Early Signs and Symptoms of Hearing Loss

Hearing can sometimes be sudden, but in most cases, it occurs gradually as we age, and you may not realize it at first. It’s estimated that one-third of the total population in the US aged between 65 and 75 suffer from some degree of hearing loss. Globally, more than 360 million people (around five percent of the world’s population) live with hearing loss, 32 million of them being children. If detected early, hearing loss can be prevented or managed. So, what are the early signs of hearing loss?

Common Sounds Start to Disappear

Take a moment and listen to your surroundings. You’ll hear all sorts of sounds, from birds singing, crickets chirping to cars passing in the distance or sirens fading away in the distance. All these are common sounds that you may or may not have noticed.

One of the early symptoms of hearing loss is when these sounds start to feel like they are very distant, while in reality, they are not.

Children’s Voices Sound Muffled

The inner ear organ responsible for hearing, the cochlea, losses its functionality as you age. The cells that detect high-pitched sounds are the first to fail. This makes it difficult to understand high-pitched sounds and voices like those of children and women.

You Strain to Hear What’s Being Said

Since your ability to hear clearly is impeded, your brain strains to fill in the gaps to make sense of what people are saying. This takes a toll on your brain, especially where many people are talking at a time. Such strain leaves you feeling tired and worn out after social events. If you’ve experienced this, seek help from your doctor or audiologist as early as now.

You No Longer Hear Consonant Sounds

If you’re over 75 years old and have developed presbycusis (age-related hearing loss), you may have lost your ability to hear consonant sounds S, F, Th, Sh, V, K, and P. These are the sounds that help us distinguish like-sounds, such as ‘keep’ and ‘peep’ or ‘show’ and ‘throw’. That’s why you may find yourself misunderstanding part of conversations sometimes. That is, you can hear but can’t understand.

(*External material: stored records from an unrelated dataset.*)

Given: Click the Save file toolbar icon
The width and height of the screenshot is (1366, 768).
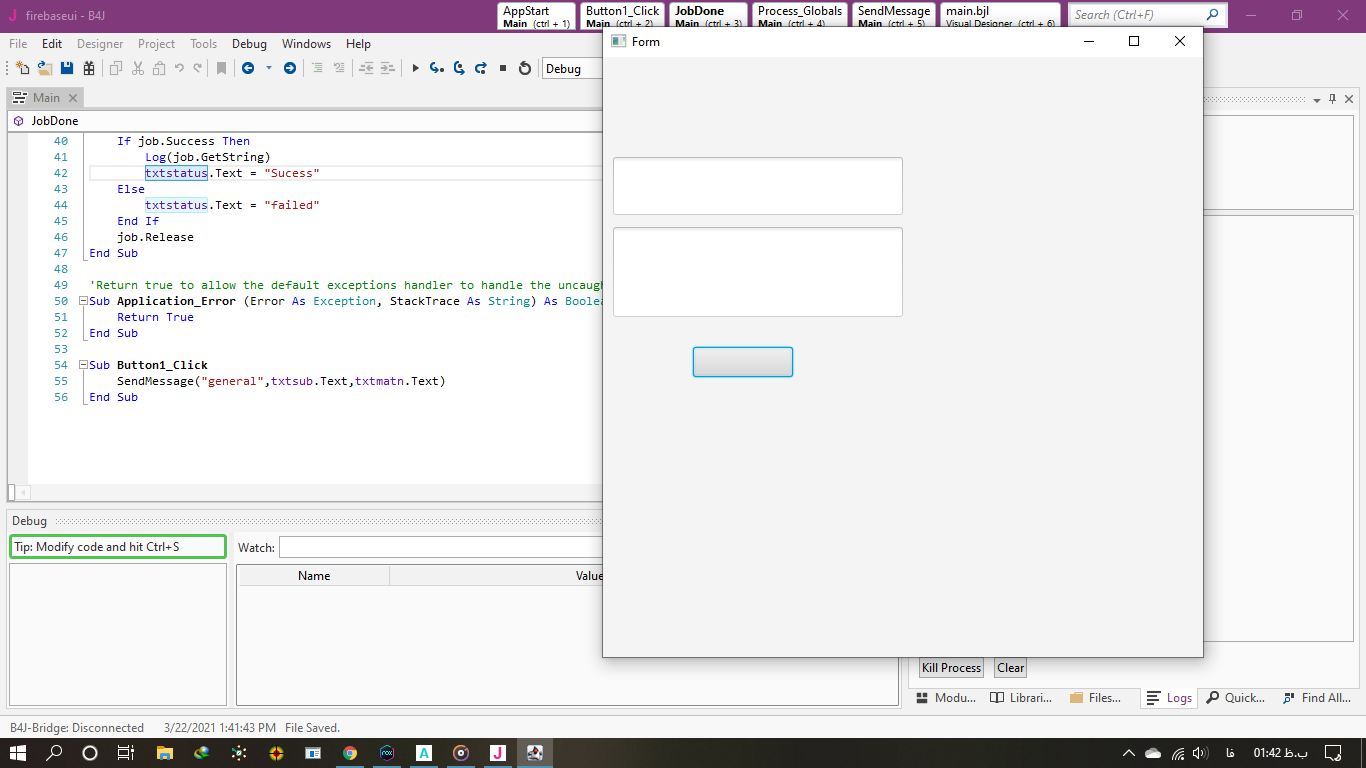Looking at the screenshot, I should point(67,68).
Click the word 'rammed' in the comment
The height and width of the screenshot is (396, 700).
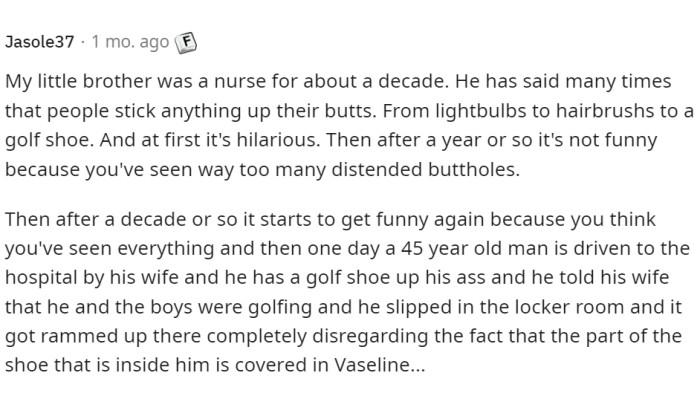pyautogui.click(x=80, y=336)
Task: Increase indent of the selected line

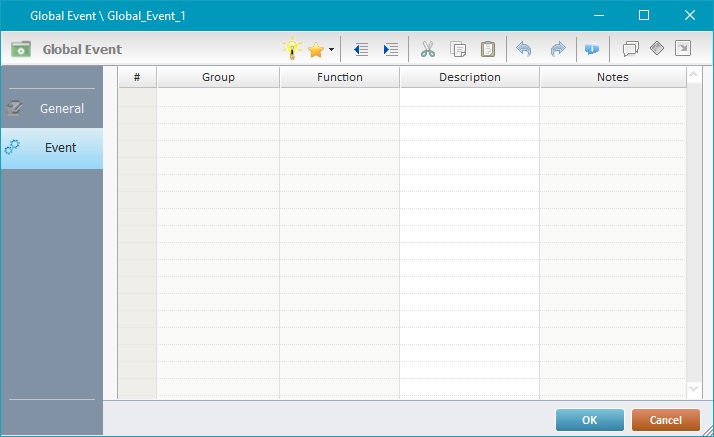Action: [391, 49]
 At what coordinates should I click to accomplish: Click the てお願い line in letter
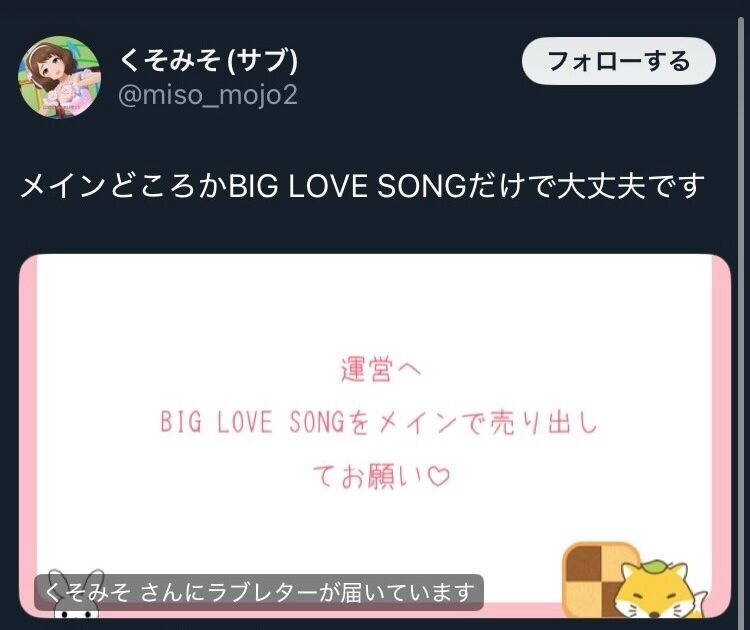(381, 476)
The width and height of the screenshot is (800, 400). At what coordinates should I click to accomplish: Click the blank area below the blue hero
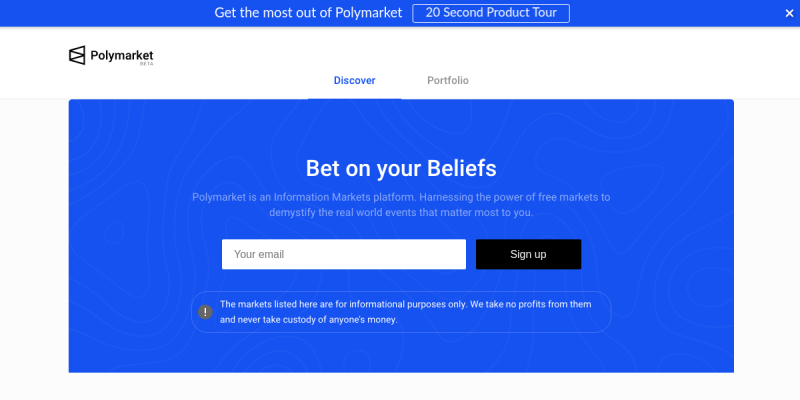click(400, 386)

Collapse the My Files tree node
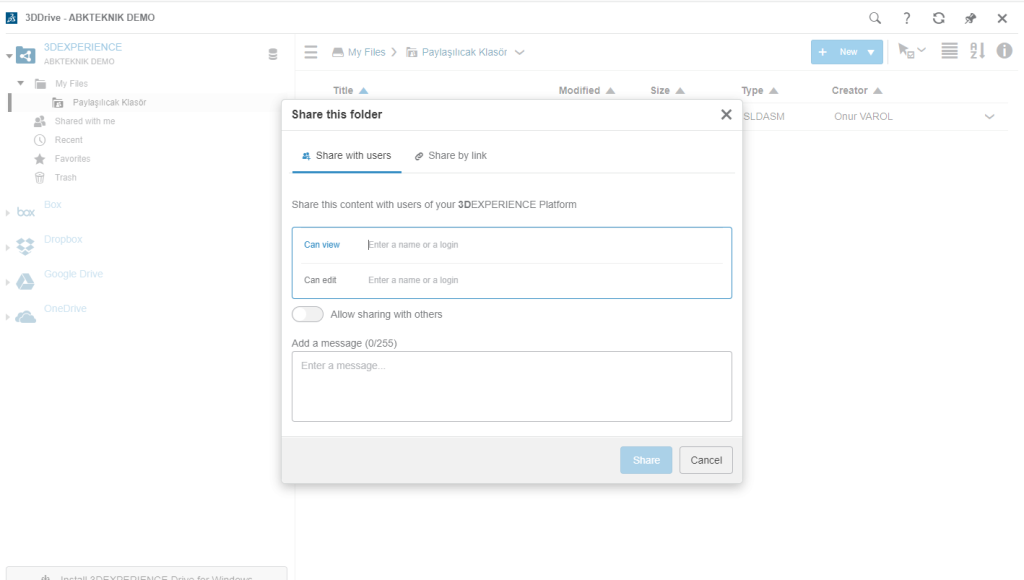(21, 84)
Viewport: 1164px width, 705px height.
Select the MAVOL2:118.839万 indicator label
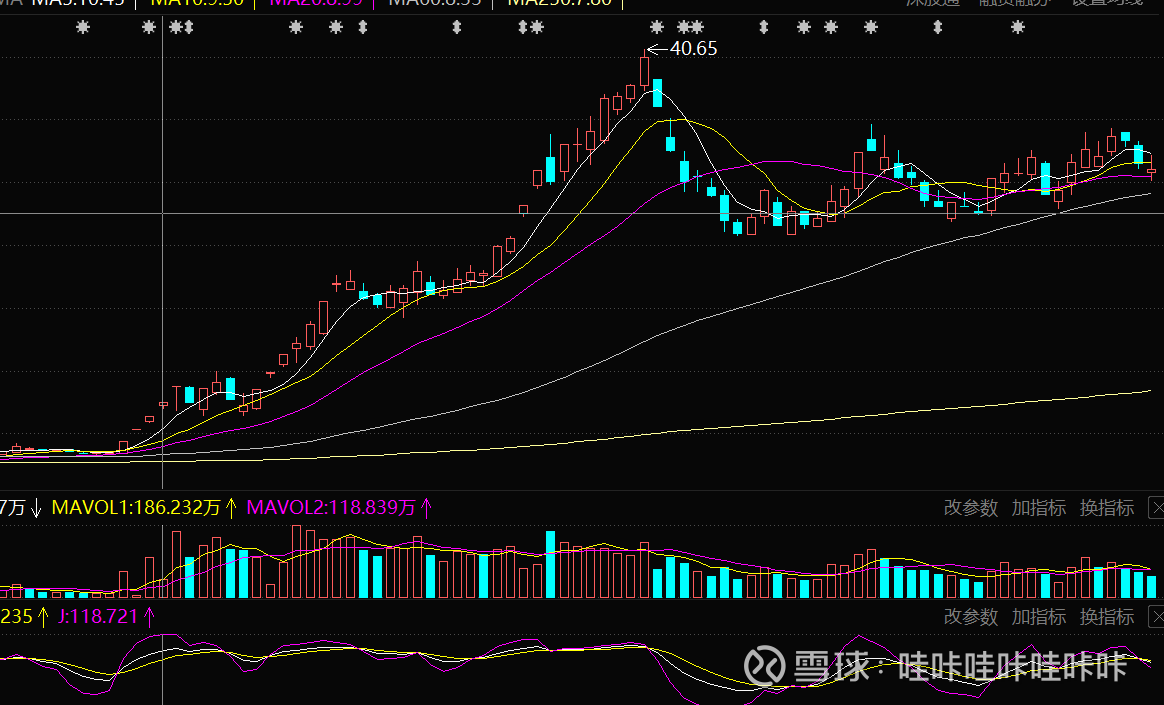pos(330,508)

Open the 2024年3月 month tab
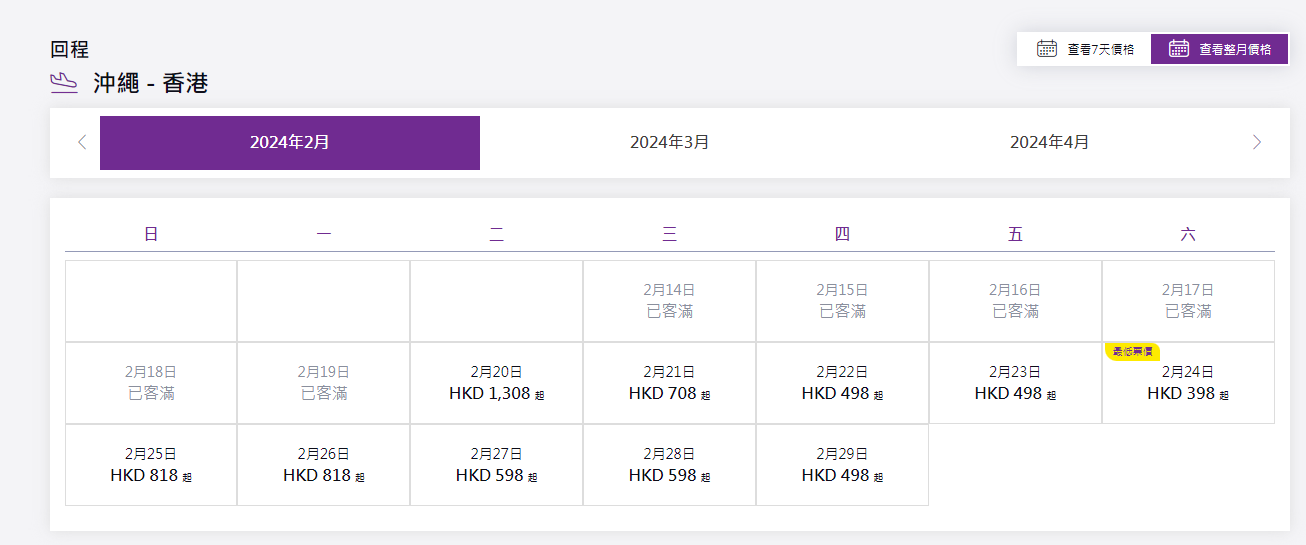point(670,142)
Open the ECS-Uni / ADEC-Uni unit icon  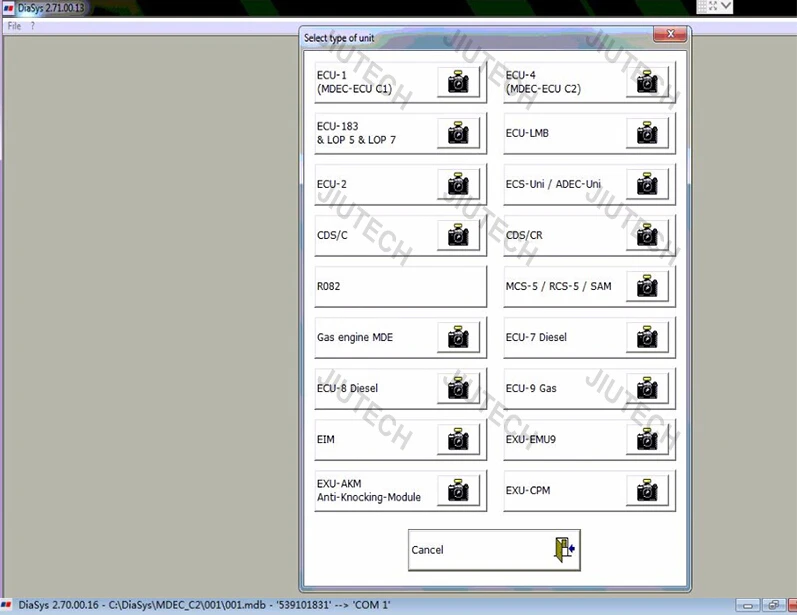[x=647, y=184]
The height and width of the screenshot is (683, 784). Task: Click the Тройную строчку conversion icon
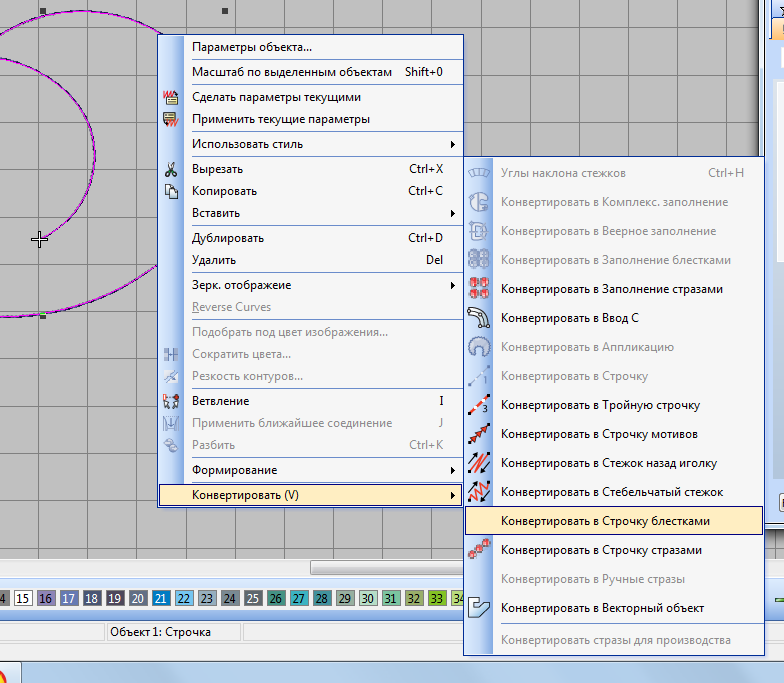pos(479,405)
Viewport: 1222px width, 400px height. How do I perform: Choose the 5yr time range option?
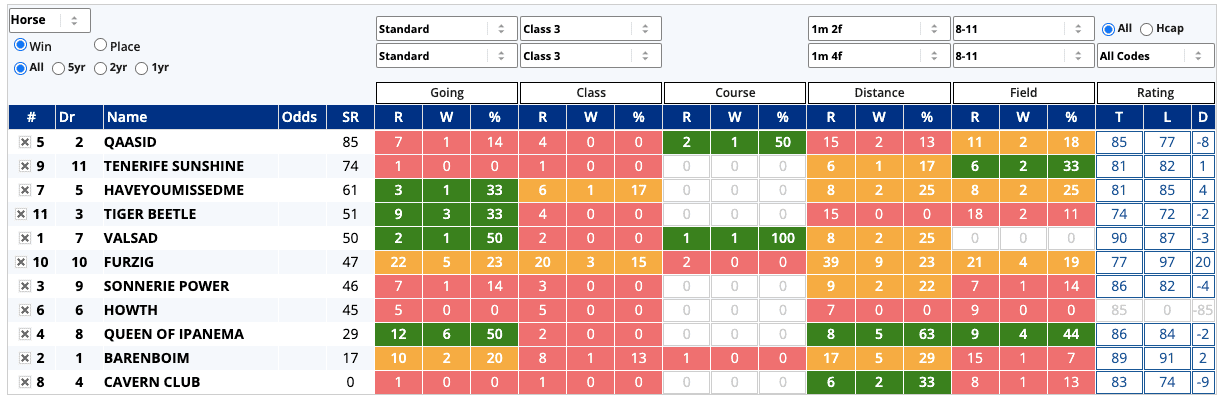[59, 68]
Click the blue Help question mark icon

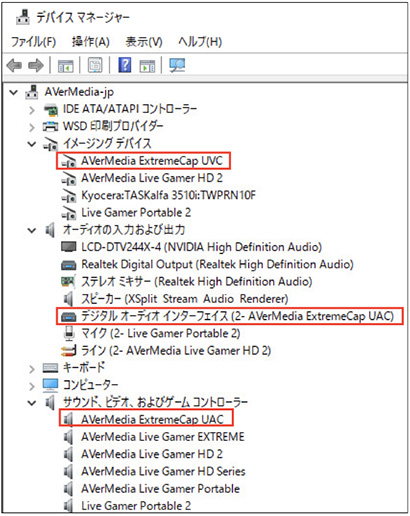[125, 65]
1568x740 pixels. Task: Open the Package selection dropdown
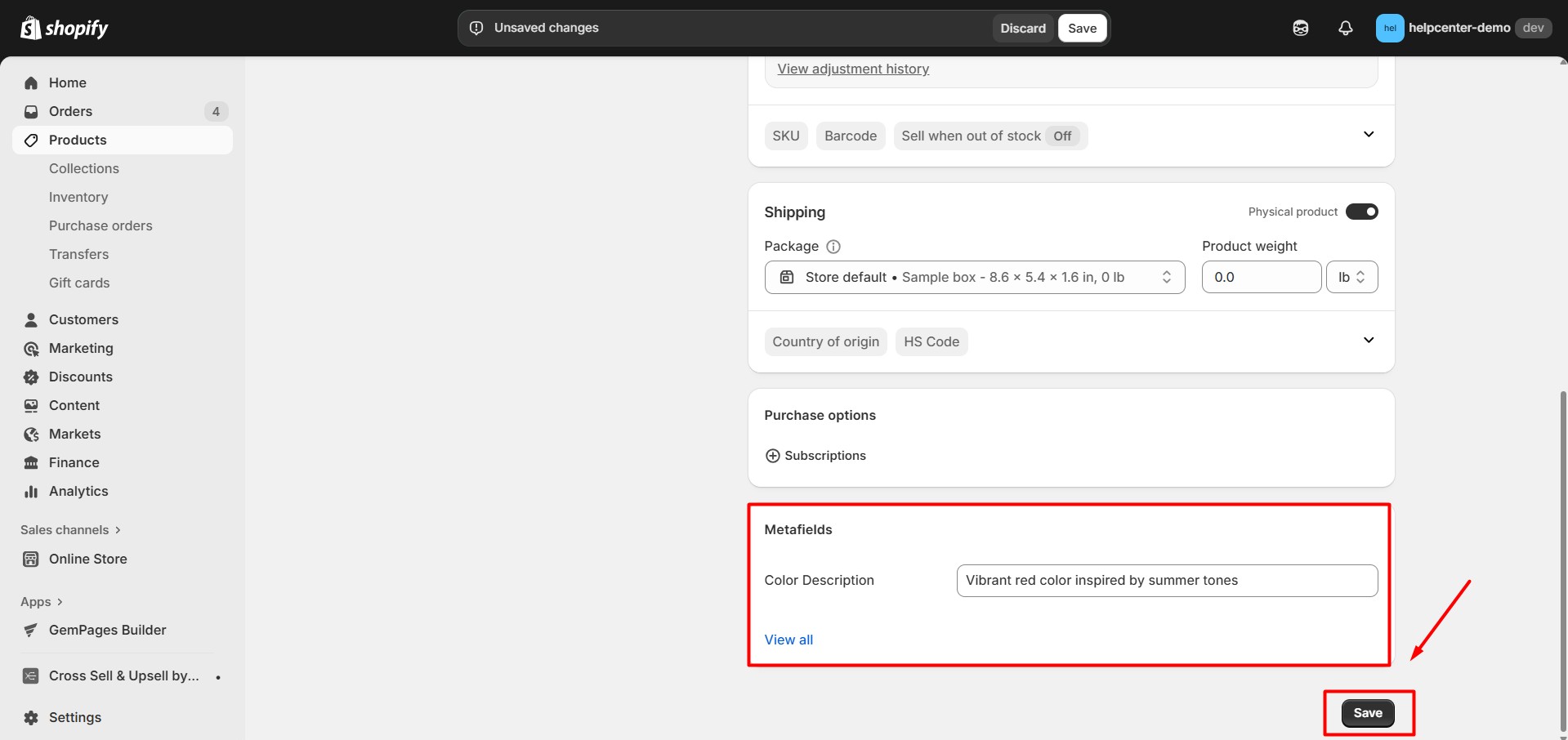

You Experience Ringing in Your Ears

Tinnitus (ringing in the ears) is said to affect more than 50 million people in the US, according to reports by the Centers for Disease Control (CDC). It is a condition that can be both age-related or noise-induced. According to researchers, the constant ringing may be the brain’s way of filling in the missing frequencies that it’s no longer getting from your auditory system.

Difficulty Hearing Someone on the Phone

If people have to speak loudly on the phone when talking to you, then your hearing loss is advancing. You’ll find yourself constantly asking people to repeat themselves and it can be particularly hard to hear someone in a noisy, crowded place.

Difficulty Following Conversations in Noisy Places

If you have a problem hearing high-pitched noise, then it can extremely difficult for you to hear conversations in noisy places. Instead, the background noises inundate the speech around you, making it hard for you to make out what’s being said.

You’re Watching People’s Lips Instead of Making Eye Contact

When you no longer hear what’s being said clearly, the brain looks for ways to compensate for the loss of one sense. That’s why you may notice that you look at someone’s lips to ‘see’ the sounds that they are making so that you can make out the words being spoken.

You Crank Up Your TV’s Volume

If other people start complaining that the TV volume is too loud, it’s a sign that your hearing ability is gradually deteriorating. The thing is, when you have hearing problems, it becomes harder to make out what the sound coming from the speakers. The bass tones sound more overwhelming to the extent that you can’t hear high tones. Therefore, you crank up the volume to be able to hear dialogues. Other signs and symptoms of hearing loss include:

  • Your hearing is worse when sound comes from one side
  • You can’t tell where sound is coming from as quickly as you used to
  • You talk very loudly

Causes of Hearing Loss Apart from age, hearing loss can also be caused by:

  • Damage to the inner ear
  • A buildup of earwax to the extent that it clogs your ears
  • Ruptured eardrum caused by loud blasts of noise
  • Ear infection, abnormal bone growth, or tumors in the outer or middle ear

How to Manage Hearing Loss

Hearing loss, especially high-frequency hearing loss, which is typically caused when hair cells in the ear get damaged, can be treated with hearing aids or cochlear implants. Thanks to the marvels of technology, you can now get advanced gadgets that amplify the high frequencies that your brain is missing. If you experience any of these signs of hearing loss, don’t wait until it becomes a full-blown issue. It’s important to see your doctor immediately for advice on diagnosis and treatment since hearing loss affects people differently.